Several simulations were run for each experiment, with small areas and neighbourhood sizes at 75m for all simulations and experiments. Table 2 presents the average number of agents in different zones at 100 iterations for these experiments. Experiments 1 (click here to see a selection of animations) and 2 (click here to see a selection of animations) use the same density ranges for employers but reverses the pattern for residents (see Table 1). This change in density preferences clearly alters the distribution of agents in different zones by 100 iterations. Commerce residents occupy the outer less populated zones in experiment 1 while industrial residents occupy the more densely populated inner zones in experiment 1. These preferences are reversed in experiment 2 where the two groups switch positions. Figure 7 highlights these typical distributions of agents at 100 iterations with different density preferences. A selection of animations pertaining to these experiments can be found below.
Figure 6: Typical initial distribution of agents at the start of a simulation.

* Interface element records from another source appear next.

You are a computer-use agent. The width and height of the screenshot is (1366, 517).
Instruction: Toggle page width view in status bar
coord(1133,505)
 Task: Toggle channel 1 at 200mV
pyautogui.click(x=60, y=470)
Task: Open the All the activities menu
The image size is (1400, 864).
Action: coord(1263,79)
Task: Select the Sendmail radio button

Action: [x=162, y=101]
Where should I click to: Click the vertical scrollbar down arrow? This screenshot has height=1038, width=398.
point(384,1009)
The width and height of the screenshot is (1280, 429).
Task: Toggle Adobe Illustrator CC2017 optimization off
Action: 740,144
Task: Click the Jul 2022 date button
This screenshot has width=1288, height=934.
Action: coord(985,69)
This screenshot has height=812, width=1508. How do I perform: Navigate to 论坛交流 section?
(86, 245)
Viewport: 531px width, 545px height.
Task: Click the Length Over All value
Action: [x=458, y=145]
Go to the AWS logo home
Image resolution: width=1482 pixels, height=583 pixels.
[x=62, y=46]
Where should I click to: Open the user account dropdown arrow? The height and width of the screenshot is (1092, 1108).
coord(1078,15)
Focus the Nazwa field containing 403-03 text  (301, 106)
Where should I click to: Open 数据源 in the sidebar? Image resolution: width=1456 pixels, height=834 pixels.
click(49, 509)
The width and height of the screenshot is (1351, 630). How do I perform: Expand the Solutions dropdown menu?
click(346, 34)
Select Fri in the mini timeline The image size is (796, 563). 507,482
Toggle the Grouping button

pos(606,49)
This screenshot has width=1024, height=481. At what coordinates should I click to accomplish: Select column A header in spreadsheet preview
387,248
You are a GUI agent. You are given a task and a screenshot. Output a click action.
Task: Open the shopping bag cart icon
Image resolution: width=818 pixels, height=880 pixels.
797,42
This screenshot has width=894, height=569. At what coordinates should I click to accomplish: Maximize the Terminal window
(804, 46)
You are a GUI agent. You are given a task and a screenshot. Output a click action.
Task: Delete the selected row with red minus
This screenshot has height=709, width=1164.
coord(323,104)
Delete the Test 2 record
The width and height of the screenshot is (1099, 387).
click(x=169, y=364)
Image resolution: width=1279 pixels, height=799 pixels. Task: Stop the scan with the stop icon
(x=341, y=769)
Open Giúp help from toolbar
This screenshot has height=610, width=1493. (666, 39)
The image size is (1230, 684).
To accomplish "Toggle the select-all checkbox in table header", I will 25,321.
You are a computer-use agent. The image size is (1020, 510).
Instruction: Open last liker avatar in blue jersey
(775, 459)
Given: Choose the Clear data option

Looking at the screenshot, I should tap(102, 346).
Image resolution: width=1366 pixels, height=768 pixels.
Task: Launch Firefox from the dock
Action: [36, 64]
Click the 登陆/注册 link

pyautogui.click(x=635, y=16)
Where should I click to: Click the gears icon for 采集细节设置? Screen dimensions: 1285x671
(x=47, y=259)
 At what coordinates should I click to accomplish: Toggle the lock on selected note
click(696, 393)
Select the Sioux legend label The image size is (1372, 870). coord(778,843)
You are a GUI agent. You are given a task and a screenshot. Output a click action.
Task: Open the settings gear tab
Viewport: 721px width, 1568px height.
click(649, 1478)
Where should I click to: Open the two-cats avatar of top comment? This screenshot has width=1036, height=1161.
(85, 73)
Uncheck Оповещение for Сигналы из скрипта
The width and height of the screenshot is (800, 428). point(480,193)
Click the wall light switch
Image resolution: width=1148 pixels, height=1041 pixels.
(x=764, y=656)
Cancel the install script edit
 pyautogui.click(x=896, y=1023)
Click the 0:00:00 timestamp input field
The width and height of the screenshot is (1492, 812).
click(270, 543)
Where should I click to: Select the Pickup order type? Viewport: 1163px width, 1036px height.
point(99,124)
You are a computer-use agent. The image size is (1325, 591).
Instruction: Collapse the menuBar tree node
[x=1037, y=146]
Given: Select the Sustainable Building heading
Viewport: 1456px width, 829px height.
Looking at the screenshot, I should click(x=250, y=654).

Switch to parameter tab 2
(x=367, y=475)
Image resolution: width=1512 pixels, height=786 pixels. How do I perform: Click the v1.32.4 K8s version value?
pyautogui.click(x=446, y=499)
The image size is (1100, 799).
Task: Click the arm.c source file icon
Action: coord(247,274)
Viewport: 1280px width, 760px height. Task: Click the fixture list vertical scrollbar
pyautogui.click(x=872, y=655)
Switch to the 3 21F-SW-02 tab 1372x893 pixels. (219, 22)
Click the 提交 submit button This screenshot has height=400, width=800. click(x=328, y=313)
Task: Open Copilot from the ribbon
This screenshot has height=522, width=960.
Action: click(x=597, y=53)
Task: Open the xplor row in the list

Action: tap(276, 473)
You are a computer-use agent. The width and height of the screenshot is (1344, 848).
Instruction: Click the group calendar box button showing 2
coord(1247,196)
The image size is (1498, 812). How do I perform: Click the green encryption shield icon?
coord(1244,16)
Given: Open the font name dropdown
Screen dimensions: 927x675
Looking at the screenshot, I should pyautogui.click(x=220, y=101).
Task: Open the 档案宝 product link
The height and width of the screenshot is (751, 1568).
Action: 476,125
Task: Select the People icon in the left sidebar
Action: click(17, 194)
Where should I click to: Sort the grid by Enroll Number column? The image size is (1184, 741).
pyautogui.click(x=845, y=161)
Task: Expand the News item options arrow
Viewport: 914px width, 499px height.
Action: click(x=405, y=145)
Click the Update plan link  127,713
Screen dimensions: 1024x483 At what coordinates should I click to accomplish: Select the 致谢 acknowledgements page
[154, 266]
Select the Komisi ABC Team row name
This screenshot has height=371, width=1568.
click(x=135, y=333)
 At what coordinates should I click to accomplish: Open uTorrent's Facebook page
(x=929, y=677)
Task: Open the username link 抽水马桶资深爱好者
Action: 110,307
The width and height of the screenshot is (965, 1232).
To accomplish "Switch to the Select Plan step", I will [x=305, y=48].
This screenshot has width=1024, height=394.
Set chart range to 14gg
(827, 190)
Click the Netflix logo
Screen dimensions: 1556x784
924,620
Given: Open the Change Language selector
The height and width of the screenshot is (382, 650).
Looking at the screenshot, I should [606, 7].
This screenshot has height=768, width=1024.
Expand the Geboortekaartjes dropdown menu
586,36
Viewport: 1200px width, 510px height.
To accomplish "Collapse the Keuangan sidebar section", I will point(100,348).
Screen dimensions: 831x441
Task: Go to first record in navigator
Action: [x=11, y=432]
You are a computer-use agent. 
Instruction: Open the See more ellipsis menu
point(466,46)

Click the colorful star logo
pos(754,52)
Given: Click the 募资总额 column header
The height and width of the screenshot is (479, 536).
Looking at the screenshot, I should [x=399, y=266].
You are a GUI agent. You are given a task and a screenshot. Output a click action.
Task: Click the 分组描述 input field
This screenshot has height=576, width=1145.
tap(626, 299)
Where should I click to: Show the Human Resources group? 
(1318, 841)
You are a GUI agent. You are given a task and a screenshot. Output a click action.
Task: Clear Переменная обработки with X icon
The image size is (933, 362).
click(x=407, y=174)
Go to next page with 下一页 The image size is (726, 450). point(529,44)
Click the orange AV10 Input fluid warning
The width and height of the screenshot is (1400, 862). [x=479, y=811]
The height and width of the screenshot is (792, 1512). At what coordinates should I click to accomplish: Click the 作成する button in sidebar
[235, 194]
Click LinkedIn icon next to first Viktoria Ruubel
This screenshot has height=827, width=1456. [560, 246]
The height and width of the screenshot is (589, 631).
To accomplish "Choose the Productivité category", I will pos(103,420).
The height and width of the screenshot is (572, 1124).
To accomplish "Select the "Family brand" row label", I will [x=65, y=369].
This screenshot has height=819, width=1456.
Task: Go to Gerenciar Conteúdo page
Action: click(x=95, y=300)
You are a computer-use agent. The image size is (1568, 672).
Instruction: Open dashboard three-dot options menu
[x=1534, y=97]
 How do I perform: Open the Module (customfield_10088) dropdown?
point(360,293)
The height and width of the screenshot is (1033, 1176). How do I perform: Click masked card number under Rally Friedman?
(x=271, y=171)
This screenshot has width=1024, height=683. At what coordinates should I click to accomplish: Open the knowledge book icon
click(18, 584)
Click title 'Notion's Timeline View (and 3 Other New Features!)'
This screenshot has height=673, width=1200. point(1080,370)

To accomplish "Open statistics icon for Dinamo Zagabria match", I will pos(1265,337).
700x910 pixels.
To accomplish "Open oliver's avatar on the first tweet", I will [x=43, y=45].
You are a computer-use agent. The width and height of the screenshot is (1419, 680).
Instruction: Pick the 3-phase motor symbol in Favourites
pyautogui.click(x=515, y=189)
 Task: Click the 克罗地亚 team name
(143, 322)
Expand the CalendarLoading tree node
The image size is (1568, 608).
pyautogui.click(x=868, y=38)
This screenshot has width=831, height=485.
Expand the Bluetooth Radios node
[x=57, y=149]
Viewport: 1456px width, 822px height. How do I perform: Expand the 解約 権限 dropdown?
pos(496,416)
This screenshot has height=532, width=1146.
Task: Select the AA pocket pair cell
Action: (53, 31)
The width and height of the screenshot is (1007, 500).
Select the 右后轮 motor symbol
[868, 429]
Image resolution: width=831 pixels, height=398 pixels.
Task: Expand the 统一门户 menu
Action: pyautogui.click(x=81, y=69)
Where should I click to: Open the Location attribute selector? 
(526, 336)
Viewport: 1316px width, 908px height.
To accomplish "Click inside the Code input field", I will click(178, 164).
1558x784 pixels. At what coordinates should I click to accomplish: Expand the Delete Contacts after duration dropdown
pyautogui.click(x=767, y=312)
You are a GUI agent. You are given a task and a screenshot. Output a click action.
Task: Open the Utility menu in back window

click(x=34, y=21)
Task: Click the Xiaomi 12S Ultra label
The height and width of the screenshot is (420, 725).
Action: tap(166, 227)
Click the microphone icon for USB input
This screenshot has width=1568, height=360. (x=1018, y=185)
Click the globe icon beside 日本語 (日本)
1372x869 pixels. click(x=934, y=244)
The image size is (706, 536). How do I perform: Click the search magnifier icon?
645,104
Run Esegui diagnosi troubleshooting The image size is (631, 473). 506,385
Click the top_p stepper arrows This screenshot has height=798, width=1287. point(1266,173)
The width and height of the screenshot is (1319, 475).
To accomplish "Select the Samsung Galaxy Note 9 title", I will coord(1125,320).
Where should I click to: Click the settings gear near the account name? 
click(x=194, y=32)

Table 2 : Average number of agents in different zones from different density tolerances.
Figure 7: Typical distribution of agents at 100 iterations with different density preferences.
In experiment 3 (click here to see a selection of animations), all agents’ tolerances are set between the upper quartile and maximum density values, agents’ distributions are similar to the distribution when there are no density constraints, and agents of different groups have different income ranges (see Varying Income section, Table 2 and Figure 1 ). Specifically, all agents occupy the four most accessible areas (see Table 2). Experiment 4 (click here to see a selection of animations) restricts all agents’ densities to the medium and upper quartile ranges while experiment 5 (click here to see a selection of animations) to the lower and medium quartiles. These restrictions see agents being more evenly distributed and mixed throughout the area. Restricting the agents’ location to the lower and medium density quartiles generates the greatest reduction in the number of agents throughout the simulation runs (Figure 8), when agents were removed in all experiments except in experiment 3. This removal occurred during the initial stages of the simulations as they compete for locations where their preferences are matched. Agents that were removed from the system were a result of their maximum density tolerances being exceeded and not because they could not afford an area. In no instances were employer agents removed from the system.
The experiments presented above illustrate that the introduction of density cannot only reduce the number of agents in an area but that different density preferences result in different spatial patterns of land-use within the system.
Figure 8: Total number of residential agents over time.